Begin SUPPLIED MATERIAL
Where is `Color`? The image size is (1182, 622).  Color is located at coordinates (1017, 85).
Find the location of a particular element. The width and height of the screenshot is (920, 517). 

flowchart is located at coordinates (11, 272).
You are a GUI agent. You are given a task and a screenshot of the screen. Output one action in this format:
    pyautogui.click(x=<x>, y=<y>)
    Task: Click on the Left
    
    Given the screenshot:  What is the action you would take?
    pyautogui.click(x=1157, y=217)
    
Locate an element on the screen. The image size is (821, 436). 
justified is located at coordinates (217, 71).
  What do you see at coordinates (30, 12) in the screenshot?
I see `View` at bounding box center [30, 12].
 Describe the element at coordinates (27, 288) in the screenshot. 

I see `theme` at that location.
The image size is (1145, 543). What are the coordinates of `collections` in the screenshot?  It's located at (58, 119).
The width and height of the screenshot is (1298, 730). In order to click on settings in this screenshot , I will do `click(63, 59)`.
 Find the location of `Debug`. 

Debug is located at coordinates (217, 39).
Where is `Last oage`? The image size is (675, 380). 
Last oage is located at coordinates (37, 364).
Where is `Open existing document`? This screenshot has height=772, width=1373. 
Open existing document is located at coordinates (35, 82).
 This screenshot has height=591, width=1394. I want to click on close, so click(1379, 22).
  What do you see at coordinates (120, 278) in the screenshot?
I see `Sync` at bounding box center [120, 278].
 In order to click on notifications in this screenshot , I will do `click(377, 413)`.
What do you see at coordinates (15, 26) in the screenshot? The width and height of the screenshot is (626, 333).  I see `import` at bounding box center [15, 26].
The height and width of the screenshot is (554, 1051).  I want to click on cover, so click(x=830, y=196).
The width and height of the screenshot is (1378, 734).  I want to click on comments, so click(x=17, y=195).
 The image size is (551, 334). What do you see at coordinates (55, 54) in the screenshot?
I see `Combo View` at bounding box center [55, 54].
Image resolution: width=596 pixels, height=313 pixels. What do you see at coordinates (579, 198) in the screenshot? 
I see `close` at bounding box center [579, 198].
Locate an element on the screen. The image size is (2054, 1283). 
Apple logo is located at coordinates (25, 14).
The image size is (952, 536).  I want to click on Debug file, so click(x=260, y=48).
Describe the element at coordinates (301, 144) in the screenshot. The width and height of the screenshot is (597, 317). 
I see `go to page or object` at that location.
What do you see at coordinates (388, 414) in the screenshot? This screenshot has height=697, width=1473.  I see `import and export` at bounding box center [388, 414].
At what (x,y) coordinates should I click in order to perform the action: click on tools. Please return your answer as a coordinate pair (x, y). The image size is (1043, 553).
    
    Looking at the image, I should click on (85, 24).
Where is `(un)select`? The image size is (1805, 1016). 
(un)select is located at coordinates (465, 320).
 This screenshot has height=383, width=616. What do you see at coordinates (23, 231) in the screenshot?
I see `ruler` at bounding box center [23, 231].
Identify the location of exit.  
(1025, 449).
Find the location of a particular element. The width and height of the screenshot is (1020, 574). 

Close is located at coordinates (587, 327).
End SUPPLIED MATERIAL
● WHAT TO WORK ON:
Turn every line of the entries above into a JSON list of strings, one string per line, skipping any blank lines.

● COMPLETE ANSWER:
[
  "Where is `Color`? The image size is (1182, 622).  Color is located at coordinates (1017, 85).",
  "Find the location of a particular element. The width and height of the screenshot is (920, 517). ",
  "flowchart is located at coordinates (11, 272).",
  "You are a GUI agent. You are given a task and a screenshot of the screen. Output one action in this format:",
  "    pyautogui.click(x=<x>, y=<y>)",
  "    Task: Click on the Left",
  "    Given the screenshot:  What is the action you would take?",
  "    pyautogui.click(x=1157, y=217)",
  "Locate an element on the screen. The image size is (821, 436). ",
  "justified is located at coordinates (217, 71).",
  "  What do you see at coordinates (30, 12) in the screenshot?",
  "I see `View` at bounding box center [30, 12].",
  " Describe the element at coordinates (27, 288) in the screenshot. ",
  "I see `theme` at that location.",
  "The image size is (1145, 543). What are the coordinates of `collections` in the screenshot?  It's located at (58, 119).",
  "The width and height of the screenshot is (1298, 730). In order to click on settings in this screenshot , I will do `click(63, 59)`.",
  " Find the location of `Debug`. ",
  "Debug is located at coordinates (217, 39).",
  "Where is `Last oage`? The image size is (675, 380). ",
  "Last oage is located at coordinates (37, 364).",
  "Where is `Open existing document`? This screenshot has height=772, width=1373. ",
  "Open existing document is located at coordinates (35, 82).",
  " This screenshot has height=591, width=1394. I want to click on close, so click(1379, 22).",
  "  What do you see at coordinates (120, 278) in the screenshot?",
  "I see `Sync` at bounding box center [120, 278].",
  " In order to click on notifications in this screenshot , I will do `click(377, 413)`.",
  "What do you see at coordinates (15, 26) in the screenshot? The width and height of the screenshot is (626, 333).  I see `import` at bounding box center [15, 26].",
  "The height and width of the screenshot is (554, 1051).  I want to click on cover, so click(x=830, y=196).",
  "The width and height of the screenshot is (1378, 734).  I want to click on comments, so click(x=17, y=195).",
  " The image size is (551, 334). What do you see at coordinates (55, 54) in the screenshot?",
  "I see `Combo View` at bounding box center [55, 54].",
  "Image resolution: width=596 pixels, height=313 pixels. What do you see at coordinates (579, 198) in the screenshot? ",
  "I see `close` at bounding box center [579, 198].",
  "Locate an element on the screen. The image size is (2054, 1283). ",
  "Apple logo is located at coordinates (25, 14).",
  "The image size is (952, 536).  I want to click on Debug file, so click(x=260, y=48).",
  "Describe the element at coordinates (301, 144) in the screenshot. The width and height of the screenshot is (597, 317). ",
  "I see `go to page or object` at that location.",
  "What do you see at coordinates (388, 414) in the screenshot? This screenshot has height=697, width=1473.  I see `import and export` at bounding box center [388, 414].",
  "At what (x,y) coordinates should I click in order to perform the action: click on tools. Please return your answer as a coordinate pair (x, y). The image size is (1043, 553).",
  "    Looking at the image, I should click on (85, 24).",
  "Where is `(un)select`? The image size is (1805, 1016). ",
  "(un)select is located at coordinates (465, 320).",
  " This screenshot has height=383, width=616. What do you see at coordinates (23, 231) in the screenshot?",
  "I see `ruler` at bounding box center [23, 231].",
  "Identify the location of exit.  ",
  "(1025, 449).",
  "Find the location of a particular element. The width and height of the screenshot is (1020, 574). ",
  "Close is located at coordinates (587, 327)."
]